BEGIN Dataset extract

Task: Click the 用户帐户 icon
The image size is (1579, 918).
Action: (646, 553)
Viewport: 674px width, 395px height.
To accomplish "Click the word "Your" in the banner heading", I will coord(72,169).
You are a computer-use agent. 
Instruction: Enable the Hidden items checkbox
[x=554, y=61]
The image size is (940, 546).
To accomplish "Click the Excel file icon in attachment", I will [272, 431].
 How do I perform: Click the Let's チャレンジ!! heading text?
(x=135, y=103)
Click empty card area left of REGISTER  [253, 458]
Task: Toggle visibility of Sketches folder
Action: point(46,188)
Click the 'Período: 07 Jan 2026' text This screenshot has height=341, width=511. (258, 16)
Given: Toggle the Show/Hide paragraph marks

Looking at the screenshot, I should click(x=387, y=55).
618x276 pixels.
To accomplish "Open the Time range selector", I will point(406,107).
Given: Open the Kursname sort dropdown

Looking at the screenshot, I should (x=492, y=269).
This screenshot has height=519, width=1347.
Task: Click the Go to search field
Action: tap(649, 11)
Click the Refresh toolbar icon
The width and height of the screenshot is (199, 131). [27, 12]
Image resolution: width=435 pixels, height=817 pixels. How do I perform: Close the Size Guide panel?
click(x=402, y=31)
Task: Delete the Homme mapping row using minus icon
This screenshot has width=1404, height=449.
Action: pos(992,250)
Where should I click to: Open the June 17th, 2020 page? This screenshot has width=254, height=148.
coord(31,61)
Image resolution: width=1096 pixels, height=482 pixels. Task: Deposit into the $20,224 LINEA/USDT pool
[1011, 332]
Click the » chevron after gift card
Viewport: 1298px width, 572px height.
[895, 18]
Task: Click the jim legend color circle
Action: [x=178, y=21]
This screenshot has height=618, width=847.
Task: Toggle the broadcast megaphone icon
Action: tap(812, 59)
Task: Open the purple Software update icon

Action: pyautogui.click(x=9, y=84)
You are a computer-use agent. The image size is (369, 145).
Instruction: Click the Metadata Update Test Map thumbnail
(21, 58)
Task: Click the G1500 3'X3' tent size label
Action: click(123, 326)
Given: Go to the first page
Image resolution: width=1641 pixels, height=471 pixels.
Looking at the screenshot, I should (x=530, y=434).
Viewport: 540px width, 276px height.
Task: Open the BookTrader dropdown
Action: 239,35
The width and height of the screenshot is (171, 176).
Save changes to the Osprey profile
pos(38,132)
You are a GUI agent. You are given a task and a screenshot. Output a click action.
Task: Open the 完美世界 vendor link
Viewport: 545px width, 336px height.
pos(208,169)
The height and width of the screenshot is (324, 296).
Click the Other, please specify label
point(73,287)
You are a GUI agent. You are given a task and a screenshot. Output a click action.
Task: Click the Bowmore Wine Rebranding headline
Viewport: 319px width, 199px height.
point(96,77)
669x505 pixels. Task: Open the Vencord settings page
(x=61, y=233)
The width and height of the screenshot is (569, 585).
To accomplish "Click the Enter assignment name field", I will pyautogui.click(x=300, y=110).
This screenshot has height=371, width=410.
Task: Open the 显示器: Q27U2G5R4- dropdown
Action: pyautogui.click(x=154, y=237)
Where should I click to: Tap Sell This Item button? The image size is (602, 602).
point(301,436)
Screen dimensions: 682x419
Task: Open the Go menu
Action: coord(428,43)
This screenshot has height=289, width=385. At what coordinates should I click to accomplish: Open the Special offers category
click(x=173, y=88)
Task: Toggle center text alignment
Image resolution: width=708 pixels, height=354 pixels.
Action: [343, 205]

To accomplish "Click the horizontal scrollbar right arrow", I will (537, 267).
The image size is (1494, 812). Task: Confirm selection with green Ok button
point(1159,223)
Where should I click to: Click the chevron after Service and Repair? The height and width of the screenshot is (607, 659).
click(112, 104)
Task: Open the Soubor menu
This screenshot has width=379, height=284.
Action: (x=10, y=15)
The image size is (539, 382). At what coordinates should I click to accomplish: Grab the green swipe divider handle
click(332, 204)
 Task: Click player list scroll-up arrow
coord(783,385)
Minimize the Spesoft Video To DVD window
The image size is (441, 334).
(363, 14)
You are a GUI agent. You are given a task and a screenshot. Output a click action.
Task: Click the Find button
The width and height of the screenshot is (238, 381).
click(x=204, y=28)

END Dataset extract

§ **Exercise brief**:
Beginning at the line with "The width and height of the screenshot is (569, 585)." and stopping after the line with "Task: Click the Find button", please write out every line of the data above exactly and nothing else.

§ **Answer to this task**:
The width and height of the screenshot is (569, 585).
To accomplish "Click the Enter assignment name field", I will pyautogui.click(x=300, y=110).
This screenshot has height=371, width=410.
Task: Open the 显示器: Q27U2G5R4- dropdown
Action: pyautogui.click(x=154, y=237)
Where should I click to: Tap Sell This Item button? The image size is (602, 602).
point(301,436)
Screen dimensions: 682x419
Task: Open the Go menu
Action: coord(428,43)
This screenshot has height=289, width=385. At what coordinates should I click to accomplish: Open the Special offers category
click(x=173, y=88)
Task: Toggle center text alignment
Image resolution: width=708 pixels, height=354 pixels.
Action: [343, 205]

To accomplish "Click the horizontal scrollbar right arrow", I will (537, 267).
The image size is (1494, 812). Task: Confirm selection with green Ok button
point(1159,223)
Where should I click to: Click the chevron after Service and Repair? The height and width of the screenshot is (607, 659).
click(112, 104)
Task: Open the Soubor menu
This screenshot has width=379, height=284.
Action: (x=10, y=15)
The image size is (539, 382). At what coordinates should I click to accomplish: Grab the green swipe divider handle
click(332, 204)
 Task: Click player list scroll-up arrow
coord(783,385)
Minimize the Spesoft Video To DVD window
The image size is (441, 334).
(363, 14)
You are a GUI agent. You are given a task and a screenshot. Output a click action.
Task: Click the Find button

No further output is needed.